→ **Document extract**
((

Q: How does Tom Brands' new contract compare to other high profile coaches in wrestling like J Robinson, Cael Sanderson, Tom Ryan, and John Smith?
Also, how do you feel about a young coach, although a multiple national champion coach, earning that kind of salary compared to other longer tenured coaches with similar results?
-- Jeffrey M.

Foley: Tom Brands' new contract seems to not include some of the fringe benefits and incentives that eventually work their way into the final contract. However, even before we add those numbers, he is pretty solidly the second highest paid college wrestling coach in the nation. But to clarify, that is the amount they are paid in base salary, and for some of these guys that doesn't include endorsements, use of car, or the biggest windfall of them all: camp dollars.

John Smith, Oklahoma State: $284,980
Tom Brands, Iowa: $250,000
J Robinson, Minnesota: $210,498
Cael Sanderson, Penn State: $150,000
Tom Ryan, Ohio State: $110,025.36

This list lacks consistency. Cael's numbers are nowhere near what he made last season, nor does this number reflect fringe benefits. If I had to guess twelve of his monthly paychecks add up to something like $280k, which is likely why Brands enjoyed a significant bump. You must keep up with the Jones.' What makes researching the Penn State system more difficult, nay impossible, is that they aren't actually a public institution. It's a complicated process that has everything to do with tax liability and the funds from football, but Penn State isn't required to file the salaries of their employees. Only after a Right to Know was filed did the top 25 earners from Penn State have their salaries exposed, namely Joe Paterno. For now you just have to take Cael at his word, and then add thirty to fifty-percent to that number.

))

→ **Available data**
((

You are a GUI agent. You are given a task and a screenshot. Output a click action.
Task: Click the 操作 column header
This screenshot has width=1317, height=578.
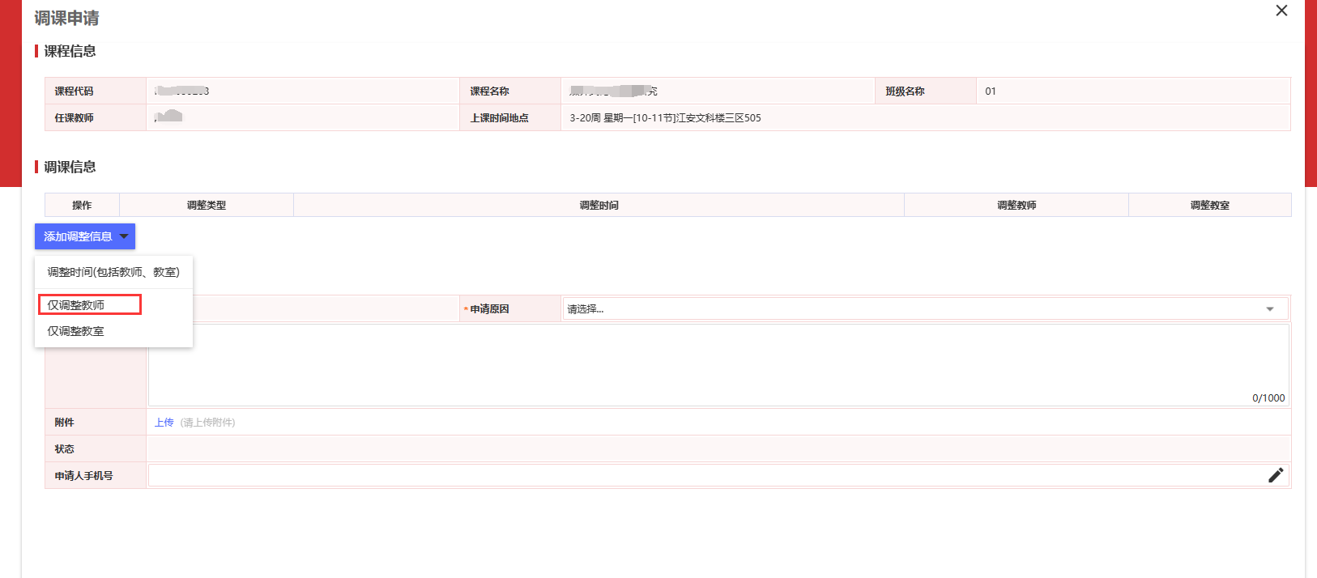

))

→ **Your tasks**
1 > List every university named in the salary figures in the text on wrestling coach salaries.
2 > Answer these questions from the text on wrestling coach salaries.
(a) What does Foley call the biggest windfall of them all?
(b) What base salary is given for Tom Ryan?
(c) Whose salary does the text name as exposed after a Right to Know was filed?
3 > Decide whether each statement agrees with the text on wrestling coach salaries.
(a) Penn State is required to file the salaries of its employees.
(b) Tom Brands is described as the second highest paid college wrestling coach in the nation.
(c) The listed figures include endorsements and camp dollars for every coach.
Rely only on the text about wrestling coach salaries.

→ **Solutions to each task**
1 > Oklahoma State, Iowa, Minnesota, Penn State, Ohio State

2 >
(a) Camp dollars
(b) $110,025.36
(c) Joe Paterno's

3 >
(a) No: "Penn State isn't required to file the salaries of their employees."
(b) Yes: "he is pretty solidly the second highest paid college wrestling coach in the nation."
(c) No: "that is the amount they are paid in base salary, and for some of these guys that doesn't include endorsements, use of car, or the biggest windfall of them all: camp dollars."